They rose up in front of her quite slowly; but, given her previous experiences,
Patri had reason to believe that their slowness was swarming with a variety of
otherworldly speeds. Seen from the right distance, what seemed almost as slow as
the movement of a clock’s hand could turn out to be something more than mere
high velocity; it could be the very flow of light or vision.

In this new, late apparition, their bodies had become
three-dimensional, tangible; and what bodies they were, such depth and
strength! The dust that covered them had become a splendid decoration; now that
it didn’t have to absorb tremendous quantities of sunlight, it allowed the dark
golden color of their skin to show through, and accentuated their musculature,
the perfection of their surfaces. Here were the bulging pectorals she thought
she had seen in normal, living men, the well-proportioned arms, the
symmetrically sculpted abdomens, the long smooth legs. And their genital
equipment, somewhat curved, but also slightly raised by the sheer force of its
own bulk (it’s true she was looking from below), was different from anything she
had seen, as if more real, more authentic.

They watched her as they rose, since they were rising and moving
forward, toward the fifth floor, at the rear of the building. They looked down
at her and smiled an indecipherable smile.

Who’s throwing the party?

We are.

They were no longer laughing as if possessed. They were speaking, with
warm voices and words she could understand, in a Spanish without accent, neither
Chilean nor Argentinean, like on television. They were speaking to her, and it
was like being addressed by television characters. She was even more surprised
by the way they seemed to be rational. Her surprise crystallized the feeling
that had made her come downstairs; that vague, indefinite worry and alarm were
becoming a specific torment, a pain, which was indefinable too, but for
different reasons, as if it were impossible for her to touch the most genuine
reality, the reality of a promise that eluded her grasp. Not that the ghosts had
aroused her desires; that was, of course, impossible; and yet, in another sense,
they had. Some desires, while less exact and practical, are no less urgent, or
even less sexual. She told herself she shouldn’t have heeded her curiosity, she
should have resisted. But it was useless. She would do it again, a thousand
times, as long as she lived.

They had disappeared over her head. The last she saw of them were
their heels.
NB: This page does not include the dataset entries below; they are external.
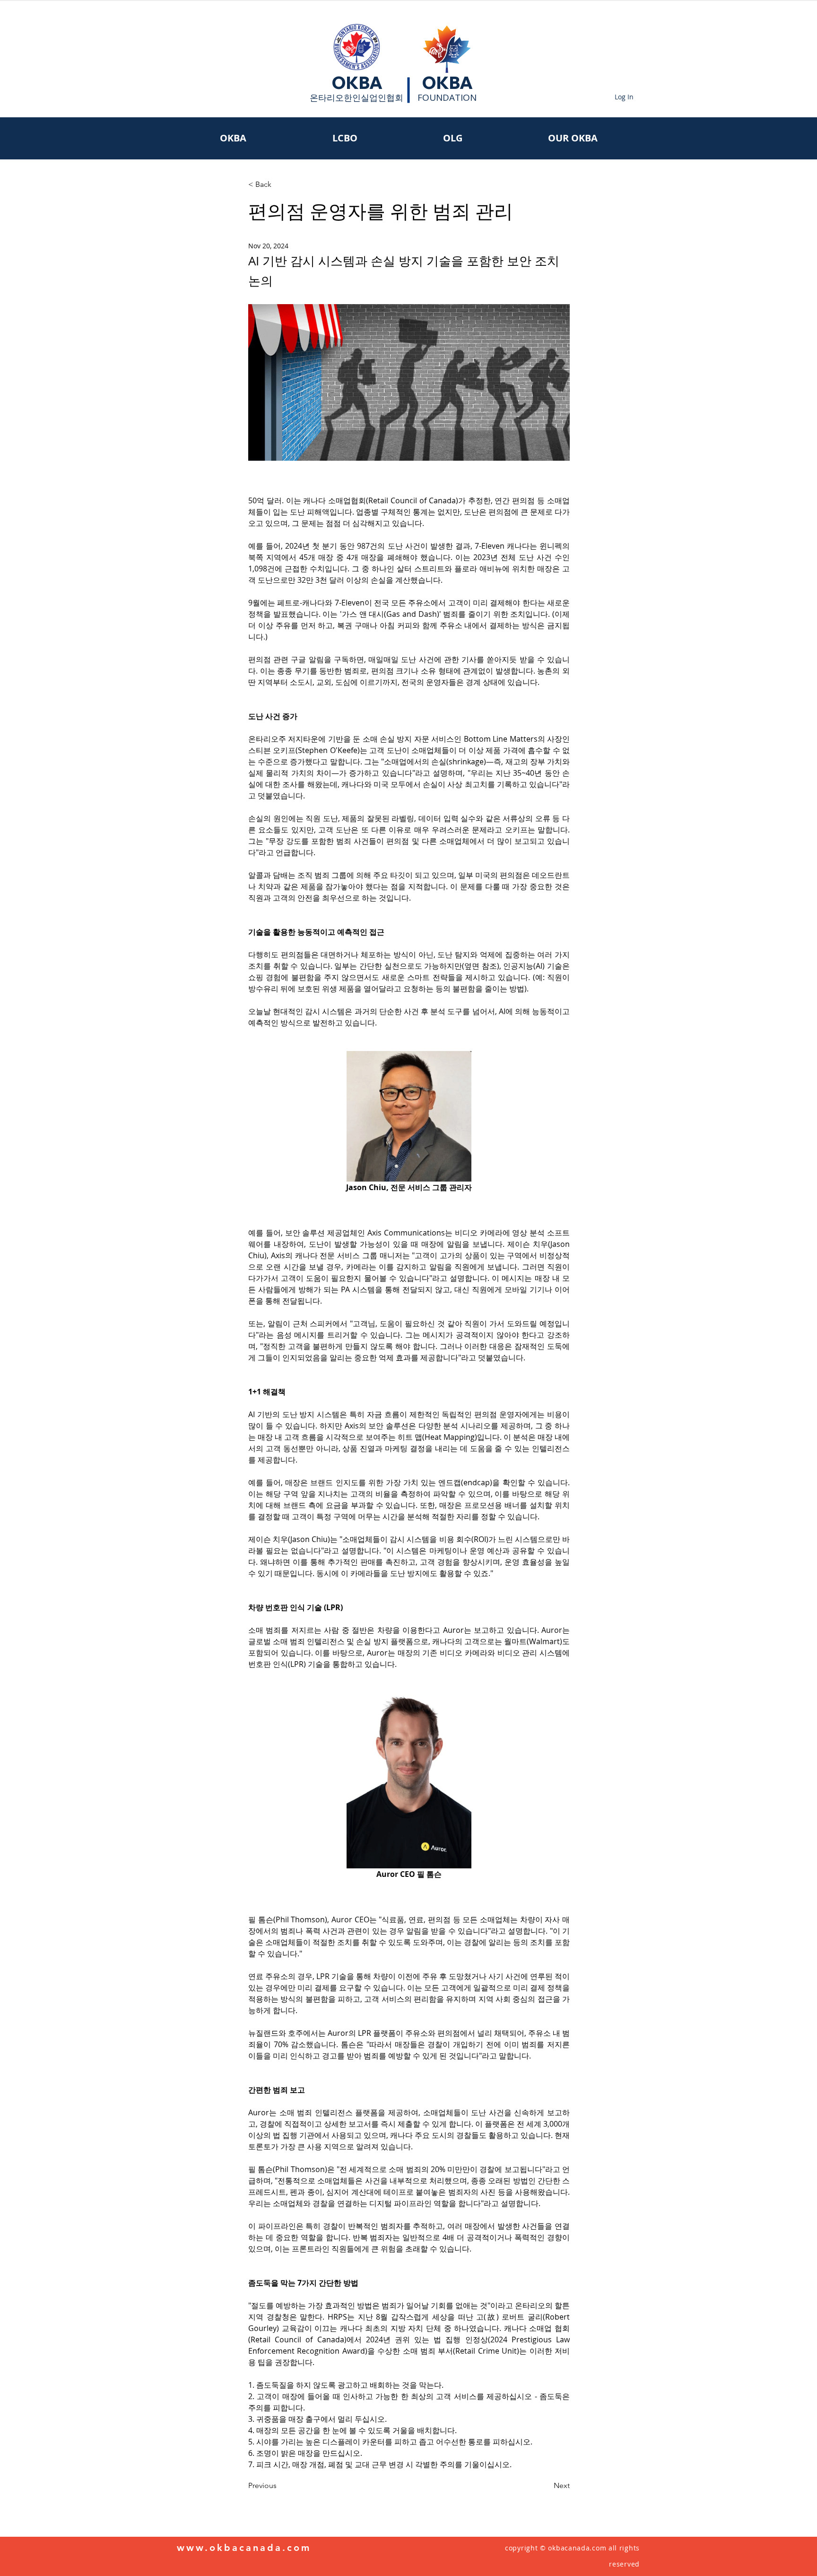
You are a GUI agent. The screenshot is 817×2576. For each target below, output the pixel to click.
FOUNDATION (447, 97)
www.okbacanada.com (244, 2547)
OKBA (356, 82)
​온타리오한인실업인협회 (356, 97)
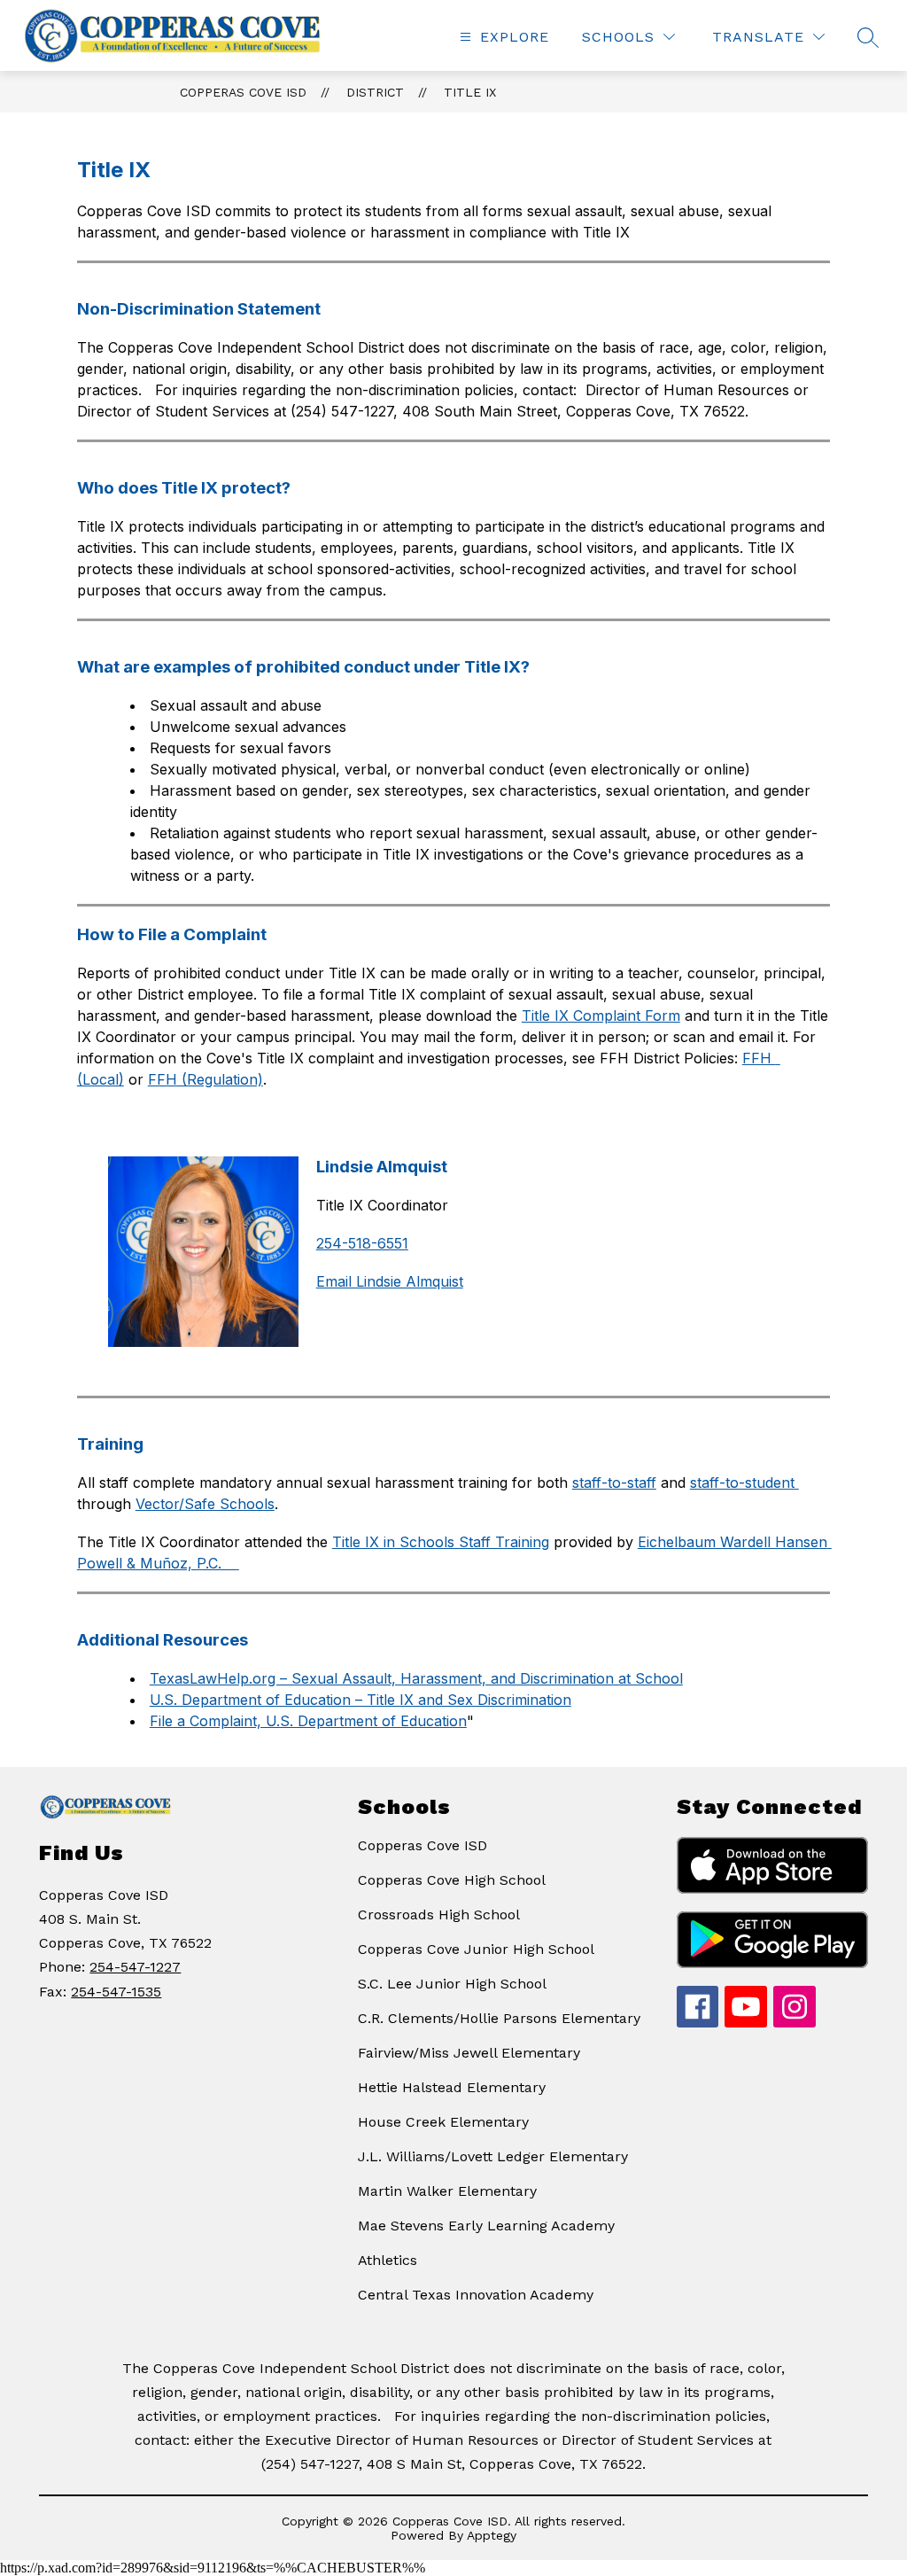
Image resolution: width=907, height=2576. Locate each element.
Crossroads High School (439, 1914)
She had tipped her head so far back that when she reassumed her
normal posture she felt dizzy and teetered perilously on the brink, which she
had approached again unawares. She turned around and headed for the stairs,
intending to go up. In the darkest part of the apartment, at the front, a ghost
appeared before her, moving diagonally (which seemed to be the fashion) and
upward. It reached the roof before she came near and began to pass through it
head first, slowly. So slowly that it seemed to stop halfway through the process
(mutations within the movement transferred the velocities to other dimensions).
When Patri got there, the bottom half of the ghost’s body was hanging from the
concrete ceiling, like some dark, nondescript object. She climbed the stairs and
went to the rear of the building again, where she had a feeling they would be
gathering in greater numbers. And as it turned out, a large group was waiting
for her, or seemed to be, by the edge, but outside, in empty space, bathed in
the last light, against a background of intense,
end-of-evening air. Within the dark visibility of that air
they were waiting for her, specifically for her, because one of them called her
by name. What? asked Patri, stopping three yards away.
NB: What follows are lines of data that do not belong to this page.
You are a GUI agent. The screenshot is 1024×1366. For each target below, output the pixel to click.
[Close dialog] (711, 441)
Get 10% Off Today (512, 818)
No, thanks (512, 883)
Don’t you want to come to our party tonight?

If you invite me....

That’s what we’re doing

A silence. Patri was trying to understand what they had said. Finally
she asked:

Why me?

She was bound to ask that. They didn’t answer. All things considered,
they couldn’t. They left her to work it out for herself. There followed a
somewhat longer silence.

So?

I’m thinking it over.

Ah.

There seemed to be something ironic in their attitude. They began to
withdraw, without making the slightest movement, like visions affected by a
shift in perspective. Nevertheless they withdrew, treating the innocent explorer
to a sight that could not have been more extraordinary. As if inadvertently,
they were entwined by a kind of luminous helix, enveloping them in invisible
yellow. The dust on their skin was barely a hint now, a down. At the sight of
those men, Patri could feel her heart contracting.... as if she
were truly seeing men for the first time. Stop! cried her soul. Don’t go, ever!
She wanted to see them like that for all eternity, even if eternity lasted an
instant, especially if it lasted an instant. That was the only eternity she
could imagine. Come, eternity, come and be the instant of my life! she exclaimed
to herself.

Of course you’ll have to be dead, said one of them.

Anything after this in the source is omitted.